Two years ago, the ruling class and their spokespersons in parliament and the bourgeois press were lamenting about a labour shortage. We were told that young people were entitled and lazy, and that they were just unwilling to work. The last two summers have seen countless stories of young people handing out hundreds of job applications in person and waiting in line for hours at job fairs only to never receive an interview or call back. And the statistics reflect these anecdotes.
Our response to the crisis of gig work, hiring agencies, precarious work, cash jobs and part time or zero-hour contract jobs is to say that “One Job Should be Enough!” The Young Communist League is calling for a full employment economy – all young workers must have the right to a decent, safe and full-time job with compensation that can provide for more than just bare necessities, only scrapping by and getting into debt.

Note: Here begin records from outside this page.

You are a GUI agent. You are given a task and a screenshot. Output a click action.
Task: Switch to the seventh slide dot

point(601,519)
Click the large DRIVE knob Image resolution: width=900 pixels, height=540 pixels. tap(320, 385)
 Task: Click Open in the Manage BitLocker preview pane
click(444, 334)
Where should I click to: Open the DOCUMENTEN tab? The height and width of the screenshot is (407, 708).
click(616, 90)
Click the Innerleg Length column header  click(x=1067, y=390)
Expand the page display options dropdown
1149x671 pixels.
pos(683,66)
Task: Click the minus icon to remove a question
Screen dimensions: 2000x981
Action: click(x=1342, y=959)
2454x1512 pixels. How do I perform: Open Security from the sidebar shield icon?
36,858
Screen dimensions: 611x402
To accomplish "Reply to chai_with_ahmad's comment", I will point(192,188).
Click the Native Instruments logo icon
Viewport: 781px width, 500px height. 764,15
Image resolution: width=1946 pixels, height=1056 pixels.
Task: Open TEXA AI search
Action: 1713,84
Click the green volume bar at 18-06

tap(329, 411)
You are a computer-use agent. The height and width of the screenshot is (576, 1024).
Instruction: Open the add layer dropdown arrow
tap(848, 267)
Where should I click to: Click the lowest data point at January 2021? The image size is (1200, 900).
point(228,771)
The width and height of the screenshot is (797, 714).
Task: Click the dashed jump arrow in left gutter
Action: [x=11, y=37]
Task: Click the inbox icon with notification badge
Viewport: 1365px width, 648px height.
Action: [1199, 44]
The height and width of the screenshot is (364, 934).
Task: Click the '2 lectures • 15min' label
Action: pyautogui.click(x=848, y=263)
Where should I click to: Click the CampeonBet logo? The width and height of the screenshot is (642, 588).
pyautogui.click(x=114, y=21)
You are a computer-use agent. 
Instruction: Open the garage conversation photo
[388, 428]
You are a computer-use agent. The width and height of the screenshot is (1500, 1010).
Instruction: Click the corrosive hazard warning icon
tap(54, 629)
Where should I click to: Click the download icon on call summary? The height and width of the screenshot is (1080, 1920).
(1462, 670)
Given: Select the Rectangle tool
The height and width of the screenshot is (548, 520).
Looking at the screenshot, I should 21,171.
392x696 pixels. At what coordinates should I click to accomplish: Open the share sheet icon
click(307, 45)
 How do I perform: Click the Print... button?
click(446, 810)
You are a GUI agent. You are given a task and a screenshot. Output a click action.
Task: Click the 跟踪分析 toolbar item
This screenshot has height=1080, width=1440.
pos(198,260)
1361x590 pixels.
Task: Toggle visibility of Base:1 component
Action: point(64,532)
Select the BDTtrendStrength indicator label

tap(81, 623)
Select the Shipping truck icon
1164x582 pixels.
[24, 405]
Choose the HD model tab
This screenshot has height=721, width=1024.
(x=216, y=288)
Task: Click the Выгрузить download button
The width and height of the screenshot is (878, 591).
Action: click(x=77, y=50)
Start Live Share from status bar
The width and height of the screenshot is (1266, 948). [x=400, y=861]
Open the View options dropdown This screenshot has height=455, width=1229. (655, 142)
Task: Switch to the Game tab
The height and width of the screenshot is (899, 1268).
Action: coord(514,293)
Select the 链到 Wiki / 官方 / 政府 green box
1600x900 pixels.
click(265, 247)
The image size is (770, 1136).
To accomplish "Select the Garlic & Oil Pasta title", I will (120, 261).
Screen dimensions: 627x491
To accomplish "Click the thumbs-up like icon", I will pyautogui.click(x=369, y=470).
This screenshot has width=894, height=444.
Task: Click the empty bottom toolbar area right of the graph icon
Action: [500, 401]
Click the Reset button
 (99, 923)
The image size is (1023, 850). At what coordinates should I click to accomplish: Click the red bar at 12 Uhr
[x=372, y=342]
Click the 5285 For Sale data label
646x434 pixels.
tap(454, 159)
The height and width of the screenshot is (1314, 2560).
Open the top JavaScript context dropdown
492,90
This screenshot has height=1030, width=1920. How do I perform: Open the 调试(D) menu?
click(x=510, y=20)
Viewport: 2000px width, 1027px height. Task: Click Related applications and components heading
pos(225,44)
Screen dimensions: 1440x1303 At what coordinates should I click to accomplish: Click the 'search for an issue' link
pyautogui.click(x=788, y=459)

And we have the answer! We need to slash our ever-growing military budget in favour of investments into public universal social services – we call for “Peace and Prosperity not War and Austerity.” The prime minister has proposed raising the military budget to $150 billion annually by 2035, in line with demands from Donald Trump and NATO. That amount of money could build 330,000 new social housing units or 3000 new primary schools or 40 new hospitals or 1,300,000 full-time jobs at $40 per hour – each and every year.
We need to agitate for public monopolies on social services, both to create new full-time jobs and to increase the social wage through education, healthcare, childcare, transportation, culture, recreation and more.
This is connected to the struggles for reforms such as increased wages, shorter workday and work week with no loss in compensation, card-check certification for labour unions, and anti-scab laws. The fight for reforms is essential to building the broader struggle.
Young people cannot remain dormant in the face of the looming recession. Urgent action is needed to build a working-class movement capable of winning reforms and ultimately class power.